“YOU will have to arrest all of us and send us to prison for you to lead this country,” First Lady Grace Mugabe charged Thursday in remarks directed at vice president Emmerson Mnangagwa.
Grace was speaking at an event in the capital while across town, and at around the same time, Mnangagwa was addressing a press conference where he confirmed that he had been poisoned as matters come to a head in the fight to succeed President Robert Mugabe.
The vice president appears headed for ouster from government and the ruling party, likely around the time of Zanu PF’s end of year national conference.
Former vice president Joice Mujuru’s dismissal followed a similar script in 2014. She was subjected to savage personal attacks and allegations of fraud and plotting a coup before being kicked out of office.
The Mugabes are now subjecting Mnangagwa to similar treatment.
President Mugabe, increasingly frail and unsteady on his feet, will be 94 next year when Zimbabwe holds fresh elections which he is determined to contest and extend his 37-year rule.
But even his wife appears unconvinced that the near-centenarian can cope it. She recently asked him to name a successor but is determined that that heir must not be Mnangagwa.
Grace is associated with the so-called G40 faction of the ruling Zanu PF party while Mnangagwa is the head and succession choice for the rival Lacoste grouping.
On Thursday, the First Lady directly and savagely attacked Mnangagwa. She claimed that his allies among the war veterans were threatening a coup if the vice president was stopped from succeeding Mugabe.
“Stop moving around threating people that if Mnangagwa is not appointed to be the next President we will kill people,” she said.
“We are being threatened day and night that if Mnangagwa is not appointed we will kill you. No, we will not bow down to that pressure! Never!”
She continued; “Who ever said every Jack and Jill should be a President?
“You will have to arrest all of us and sent us to prison for you to lead this country.
“President (Mugabe) said these people want us to sleep with one eye open. I am not going to do that; I am going to sleep peacefully because I know someone is watching over me.”
Grace upped the pressure further by claiming that Mnangagwa was plotting a coup.
“They say there will be a coup, but no-one will recognise you. The African Union will not recognise you, the SADC [Southern African Development Community] will not,” she charged.
“You must be grateful that you have a tolerant leader like Mugabe and don’t take that tolerant too far.

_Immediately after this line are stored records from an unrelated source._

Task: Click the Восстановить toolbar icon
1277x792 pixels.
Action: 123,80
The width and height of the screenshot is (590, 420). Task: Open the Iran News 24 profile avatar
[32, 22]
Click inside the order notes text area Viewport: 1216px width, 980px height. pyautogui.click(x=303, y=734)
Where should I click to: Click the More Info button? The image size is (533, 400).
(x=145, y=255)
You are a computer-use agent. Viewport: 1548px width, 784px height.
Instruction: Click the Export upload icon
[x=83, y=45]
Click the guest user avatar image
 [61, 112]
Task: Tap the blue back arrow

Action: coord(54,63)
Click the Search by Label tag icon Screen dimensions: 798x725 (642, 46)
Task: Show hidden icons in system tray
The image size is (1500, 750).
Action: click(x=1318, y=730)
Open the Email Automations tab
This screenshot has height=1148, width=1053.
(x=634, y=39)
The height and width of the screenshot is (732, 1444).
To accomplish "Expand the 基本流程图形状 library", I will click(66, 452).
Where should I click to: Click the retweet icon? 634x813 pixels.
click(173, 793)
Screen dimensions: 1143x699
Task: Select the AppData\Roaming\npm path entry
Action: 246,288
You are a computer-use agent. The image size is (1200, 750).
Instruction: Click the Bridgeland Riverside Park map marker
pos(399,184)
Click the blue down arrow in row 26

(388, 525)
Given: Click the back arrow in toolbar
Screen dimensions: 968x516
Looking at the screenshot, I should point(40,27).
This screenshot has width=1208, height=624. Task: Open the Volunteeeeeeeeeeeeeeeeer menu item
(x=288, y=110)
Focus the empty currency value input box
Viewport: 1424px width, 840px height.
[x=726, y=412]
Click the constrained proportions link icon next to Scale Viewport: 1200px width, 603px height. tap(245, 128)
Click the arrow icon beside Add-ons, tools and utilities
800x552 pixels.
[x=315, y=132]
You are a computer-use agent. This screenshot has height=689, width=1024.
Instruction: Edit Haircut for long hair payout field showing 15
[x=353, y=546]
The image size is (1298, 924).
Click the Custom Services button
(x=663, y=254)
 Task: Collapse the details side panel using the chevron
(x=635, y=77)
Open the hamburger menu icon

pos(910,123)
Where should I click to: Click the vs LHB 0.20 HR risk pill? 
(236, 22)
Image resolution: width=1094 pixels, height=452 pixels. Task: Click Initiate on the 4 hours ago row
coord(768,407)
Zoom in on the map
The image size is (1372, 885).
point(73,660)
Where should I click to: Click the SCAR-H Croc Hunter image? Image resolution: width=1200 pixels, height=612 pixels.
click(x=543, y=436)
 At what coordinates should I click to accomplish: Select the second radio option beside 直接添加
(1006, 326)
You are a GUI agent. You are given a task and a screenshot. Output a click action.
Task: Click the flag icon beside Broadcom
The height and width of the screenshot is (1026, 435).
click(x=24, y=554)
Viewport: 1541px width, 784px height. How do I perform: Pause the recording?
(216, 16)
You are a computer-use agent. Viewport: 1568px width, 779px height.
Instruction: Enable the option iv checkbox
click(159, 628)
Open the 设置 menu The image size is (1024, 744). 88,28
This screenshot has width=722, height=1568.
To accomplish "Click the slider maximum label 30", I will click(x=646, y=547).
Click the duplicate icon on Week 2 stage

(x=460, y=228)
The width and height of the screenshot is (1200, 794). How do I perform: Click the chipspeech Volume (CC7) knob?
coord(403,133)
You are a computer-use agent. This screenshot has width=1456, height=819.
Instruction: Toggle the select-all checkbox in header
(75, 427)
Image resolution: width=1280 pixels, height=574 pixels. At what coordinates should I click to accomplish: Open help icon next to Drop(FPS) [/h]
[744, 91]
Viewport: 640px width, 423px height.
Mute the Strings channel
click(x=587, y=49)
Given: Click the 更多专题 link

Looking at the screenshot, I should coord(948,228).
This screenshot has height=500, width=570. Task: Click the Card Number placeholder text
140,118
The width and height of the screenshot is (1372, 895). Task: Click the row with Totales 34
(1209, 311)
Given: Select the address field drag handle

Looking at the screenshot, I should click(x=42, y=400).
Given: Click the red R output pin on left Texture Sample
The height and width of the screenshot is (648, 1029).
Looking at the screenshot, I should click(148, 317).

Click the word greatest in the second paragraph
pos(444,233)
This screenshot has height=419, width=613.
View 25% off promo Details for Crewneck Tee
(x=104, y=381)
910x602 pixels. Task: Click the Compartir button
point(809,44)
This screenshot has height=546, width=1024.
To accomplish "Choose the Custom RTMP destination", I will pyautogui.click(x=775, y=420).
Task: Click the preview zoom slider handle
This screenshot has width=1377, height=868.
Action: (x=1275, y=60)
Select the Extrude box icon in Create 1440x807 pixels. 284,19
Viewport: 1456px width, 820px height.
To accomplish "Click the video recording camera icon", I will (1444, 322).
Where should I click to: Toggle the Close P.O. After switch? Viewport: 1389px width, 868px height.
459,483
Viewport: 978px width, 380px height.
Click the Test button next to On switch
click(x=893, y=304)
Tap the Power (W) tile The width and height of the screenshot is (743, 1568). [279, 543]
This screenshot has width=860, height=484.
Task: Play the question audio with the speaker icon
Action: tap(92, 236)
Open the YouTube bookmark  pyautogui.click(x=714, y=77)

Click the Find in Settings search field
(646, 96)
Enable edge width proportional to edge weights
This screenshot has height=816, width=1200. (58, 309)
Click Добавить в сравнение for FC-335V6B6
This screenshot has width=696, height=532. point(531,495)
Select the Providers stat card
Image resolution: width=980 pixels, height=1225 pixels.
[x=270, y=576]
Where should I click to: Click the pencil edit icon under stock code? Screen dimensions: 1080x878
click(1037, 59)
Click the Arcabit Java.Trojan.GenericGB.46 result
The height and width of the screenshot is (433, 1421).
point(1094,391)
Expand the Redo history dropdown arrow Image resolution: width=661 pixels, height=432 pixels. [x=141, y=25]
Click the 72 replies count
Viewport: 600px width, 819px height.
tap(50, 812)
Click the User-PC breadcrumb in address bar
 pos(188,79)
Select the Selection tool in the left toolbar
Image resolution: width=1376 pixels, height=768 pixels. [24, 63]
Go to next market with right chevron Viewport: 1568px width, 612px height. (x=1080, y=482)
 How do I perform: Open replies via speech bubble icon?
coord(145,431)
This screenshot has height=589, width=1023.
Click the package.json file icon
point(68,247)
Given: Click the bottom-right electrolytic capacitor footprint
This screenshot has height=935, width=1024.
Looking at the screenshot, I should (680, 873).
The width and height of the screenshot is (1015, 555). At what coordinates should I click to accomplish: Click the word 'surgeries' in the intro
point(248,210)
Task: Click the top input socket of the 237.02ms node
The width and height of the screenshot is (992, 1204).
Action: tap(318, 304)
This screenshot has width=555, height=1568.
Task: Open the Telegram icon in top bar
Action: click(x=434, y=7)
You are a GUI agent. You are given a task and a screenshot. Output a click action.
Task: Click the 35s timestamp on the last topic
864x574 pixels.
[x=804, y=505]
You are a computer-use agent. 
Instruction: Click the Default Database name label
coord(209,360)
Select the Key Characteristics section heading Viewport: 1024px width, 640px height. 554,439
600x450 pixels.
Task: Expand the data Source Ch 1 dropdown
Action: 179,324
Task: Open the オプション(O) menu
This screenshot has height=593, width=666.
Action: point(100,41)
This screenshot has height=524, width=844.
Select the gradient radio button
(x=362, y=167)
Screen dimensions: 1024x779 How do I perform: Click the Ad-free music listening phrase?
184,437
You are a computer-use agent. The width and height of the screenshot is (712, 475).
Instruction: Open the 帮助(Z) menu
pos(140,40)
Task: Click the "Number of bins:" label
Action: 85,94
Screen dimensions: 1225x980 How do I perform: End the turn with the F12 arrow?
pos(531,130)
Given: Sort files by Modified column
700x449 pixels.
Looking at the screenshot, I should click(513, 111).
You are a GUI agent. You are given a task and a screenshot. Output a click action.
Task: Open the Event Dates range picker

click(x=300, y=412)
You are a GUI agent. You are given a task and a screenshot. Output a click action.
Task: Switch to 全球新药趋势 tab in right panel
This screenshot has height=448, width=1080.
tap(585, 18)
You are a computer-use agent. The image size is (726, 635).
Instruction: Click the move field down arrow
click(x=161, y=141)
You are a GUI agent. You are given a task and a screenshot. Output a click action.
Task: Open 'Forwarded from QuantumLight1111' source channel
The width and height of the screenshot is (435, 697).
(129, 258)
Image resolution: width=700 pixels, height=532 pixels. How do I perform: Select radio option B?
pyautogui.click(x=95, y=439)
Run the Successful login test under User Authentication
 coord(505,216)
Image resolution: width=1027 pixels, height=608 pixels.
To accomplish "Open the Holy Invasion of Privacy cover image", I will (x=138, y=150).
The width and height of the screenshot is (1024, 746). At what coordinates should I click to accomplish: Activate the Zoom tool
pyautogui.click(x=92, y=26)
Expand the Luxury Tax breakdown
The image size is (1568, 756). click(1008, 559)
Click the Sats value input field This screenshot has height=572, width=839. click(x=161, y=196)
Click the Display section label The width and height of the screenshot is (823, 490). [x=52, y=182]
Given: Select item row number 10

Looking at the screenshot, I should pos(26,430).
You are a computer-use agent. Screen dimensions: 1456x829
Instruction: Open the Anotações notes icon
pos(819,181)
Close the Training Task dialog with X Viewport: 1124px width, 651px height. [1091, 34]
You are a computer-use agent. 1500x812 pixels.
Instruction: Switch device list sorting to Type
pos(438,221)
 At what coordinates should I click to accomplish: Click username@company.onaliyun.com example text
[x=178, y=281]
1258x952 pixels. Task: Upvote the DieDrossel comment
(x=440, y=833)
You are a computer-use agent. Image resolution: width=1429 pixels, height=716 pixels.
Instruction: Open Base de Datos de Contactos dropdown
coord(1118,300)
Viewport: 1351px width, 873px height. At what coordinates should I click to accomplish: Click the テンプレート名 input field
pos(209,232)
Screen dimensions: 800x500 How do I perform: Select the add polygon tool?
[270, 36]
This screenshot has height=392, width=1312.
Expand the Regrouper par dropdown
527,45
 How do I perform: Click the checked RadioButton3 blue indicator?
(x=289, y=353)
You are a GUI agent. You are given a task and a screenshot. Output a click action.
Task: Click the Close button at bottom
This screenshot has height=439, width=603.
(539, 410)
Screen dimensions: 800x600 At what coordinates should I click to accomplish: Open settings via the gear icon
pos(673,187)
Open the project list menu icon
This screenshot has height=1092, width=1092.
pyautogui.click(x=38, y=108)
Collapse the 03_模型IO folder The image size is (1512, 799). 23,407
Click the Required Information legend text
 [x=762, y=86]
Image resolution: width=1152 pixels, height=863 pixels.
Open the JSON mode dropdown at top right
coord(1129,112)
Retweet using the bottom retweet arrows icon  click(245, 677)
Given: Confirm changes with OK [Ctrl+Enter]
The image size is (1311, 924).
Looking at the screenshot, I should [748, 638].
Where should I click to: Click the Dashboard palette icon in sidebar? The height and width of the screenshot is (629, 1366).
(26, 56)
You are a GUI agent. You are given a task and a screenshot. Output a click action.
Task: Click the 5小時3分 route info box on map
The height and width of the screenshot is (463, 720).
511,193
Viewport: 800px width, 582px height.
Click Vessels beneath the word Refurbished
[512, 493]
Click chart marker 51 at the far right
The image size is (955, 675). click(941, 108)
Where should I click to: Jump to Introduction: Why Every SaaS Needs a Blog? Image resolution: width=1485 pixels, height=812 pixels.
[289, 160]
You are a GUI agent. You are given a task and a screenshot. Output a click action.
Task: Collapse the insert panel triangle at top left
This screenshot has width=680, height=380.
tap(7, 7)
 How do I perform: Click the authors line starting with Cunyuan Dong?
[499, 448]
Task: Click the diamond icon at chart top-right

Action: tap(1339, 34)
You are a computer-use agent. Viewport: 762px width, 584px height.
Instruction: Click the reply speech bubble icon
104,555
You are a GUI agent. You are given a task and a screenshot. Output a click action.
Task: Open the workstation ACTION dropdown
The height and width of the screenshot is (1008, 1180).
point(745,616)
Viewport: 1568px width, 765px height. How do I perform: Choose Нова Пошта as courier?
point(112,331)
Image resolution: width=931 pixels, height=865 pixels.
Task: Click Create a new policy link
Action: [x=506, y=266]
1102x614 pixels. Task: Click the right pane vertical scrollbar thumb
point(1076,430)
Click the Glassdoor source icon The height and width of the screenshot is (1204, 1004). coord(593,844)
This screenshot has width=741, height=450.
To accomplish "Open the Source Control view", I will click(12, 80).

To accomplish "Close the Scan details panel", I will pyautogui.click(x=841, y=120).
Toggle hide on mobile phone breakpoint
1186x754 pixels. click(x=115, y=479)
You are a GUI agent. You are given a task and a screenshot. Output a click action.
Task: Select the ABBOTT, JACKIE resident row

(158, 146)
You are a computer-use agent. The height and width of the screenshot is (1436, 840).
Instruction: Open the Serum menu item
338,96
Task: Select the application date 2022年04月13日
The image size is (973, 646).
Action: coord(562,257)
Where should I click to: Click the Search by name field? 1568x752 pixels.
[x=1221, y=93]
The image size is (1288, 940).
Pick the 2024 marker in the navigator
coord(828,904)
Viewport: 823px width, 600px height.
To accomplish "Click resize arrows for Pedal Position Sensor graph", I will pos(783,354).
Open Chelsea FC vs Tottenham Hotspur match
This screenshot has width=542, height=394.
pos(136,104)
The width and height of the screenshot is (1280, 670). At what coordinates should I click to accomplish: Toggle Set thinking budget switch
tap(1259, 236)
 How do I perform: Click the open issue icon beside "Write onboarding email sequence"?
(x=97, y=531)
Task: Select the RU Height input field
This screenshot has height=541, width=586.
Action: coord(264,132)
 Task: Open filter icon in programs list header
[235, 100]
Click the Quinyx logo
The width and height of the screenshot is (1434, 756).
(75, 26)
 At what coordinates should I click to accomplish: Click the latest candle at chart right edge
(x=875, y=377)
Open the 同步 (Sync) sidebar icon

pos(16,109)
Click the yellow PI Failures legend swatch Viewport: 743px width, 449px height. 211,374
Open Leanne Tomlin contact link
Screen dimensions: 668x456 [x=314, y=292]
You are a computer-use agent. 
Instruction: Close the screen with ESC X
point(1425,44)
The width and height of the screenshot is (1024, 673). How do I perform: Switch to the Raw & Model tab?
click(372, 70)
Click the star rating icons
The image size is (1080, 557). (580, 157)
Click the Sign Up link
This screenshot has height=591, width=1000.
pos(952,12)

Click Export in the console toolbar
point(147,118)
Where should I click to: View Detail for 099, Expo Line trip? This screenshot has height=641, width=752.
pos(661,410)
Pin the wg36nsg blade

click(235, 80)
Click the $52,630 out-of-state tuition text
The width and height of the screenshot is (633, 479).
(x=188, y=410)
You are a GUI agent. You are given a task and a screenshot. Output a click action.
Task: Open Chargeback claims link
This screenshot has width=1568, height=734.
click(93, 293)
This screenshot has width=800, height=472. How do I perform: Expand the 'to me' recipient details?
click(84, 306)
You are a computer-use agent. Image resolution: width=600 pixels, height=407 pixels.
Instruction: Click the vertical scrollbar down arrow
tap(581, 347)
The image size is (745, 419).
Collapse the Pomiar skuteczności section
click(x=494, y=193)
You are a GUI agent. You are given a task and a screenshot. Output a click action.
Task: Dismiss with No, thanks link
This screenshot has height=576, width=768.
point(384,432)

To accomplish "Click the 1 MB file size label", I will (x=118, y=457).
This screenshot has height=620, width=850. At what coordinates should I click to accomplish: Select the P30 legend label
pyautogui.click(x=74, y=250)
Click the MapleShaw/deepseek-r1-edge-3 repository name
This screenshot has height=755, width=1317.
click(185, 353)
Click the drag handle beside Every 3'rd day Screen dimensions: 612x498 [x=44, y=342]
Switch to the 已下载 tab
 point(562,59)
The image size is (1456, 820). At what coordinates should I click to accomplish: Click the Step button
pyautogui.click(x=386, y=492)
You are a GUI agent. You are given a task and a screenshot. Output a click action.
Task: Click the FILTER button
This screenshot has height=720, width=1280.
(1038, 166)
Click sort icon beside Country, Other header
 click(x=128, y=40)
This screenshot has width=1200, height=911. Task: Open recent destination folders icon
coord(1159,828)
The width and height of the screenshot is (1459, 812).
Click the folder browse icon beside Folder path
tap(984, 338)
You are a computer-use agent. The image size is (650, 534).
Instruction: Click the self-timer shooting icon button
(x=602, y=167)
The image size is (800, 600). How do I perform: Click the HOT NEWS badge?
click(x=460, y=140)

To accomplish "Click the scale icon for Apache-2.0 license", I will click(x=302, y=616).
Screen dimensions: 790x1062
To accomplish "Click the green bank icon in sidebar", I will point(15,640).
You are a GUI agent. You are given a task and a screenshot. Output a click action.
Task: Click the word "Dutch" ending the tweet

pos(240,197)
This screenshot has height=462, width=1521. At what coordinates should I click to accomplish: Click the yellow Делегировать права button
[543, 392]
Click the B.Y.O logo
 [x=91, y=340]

“You continue to abuse the President, you tell him this story today, tomorrow you tell him another story which is contrary to what you said to him. You think he is a fool!”
Mnangagwa fell ill at a political rally led by Mugabe in August and had to be airlifted to South Africa for treatment.
His supporters suggested the rival G40 group had poisoned him and enraged the First Family by appearing to blame ice cream from Mugabes’ dairy firm.
At his press conference Thursday, Mnangagwa said that while doctors had confirmed that he was poisoned, it was “false and malicious” to suggest that it was at the hands of the first lady.
But the clarification has failed to calm the Mugabes who are now though to be preparing the ground for Mnangagwa’s dismissal likely around Zanu PF’s end of year conference.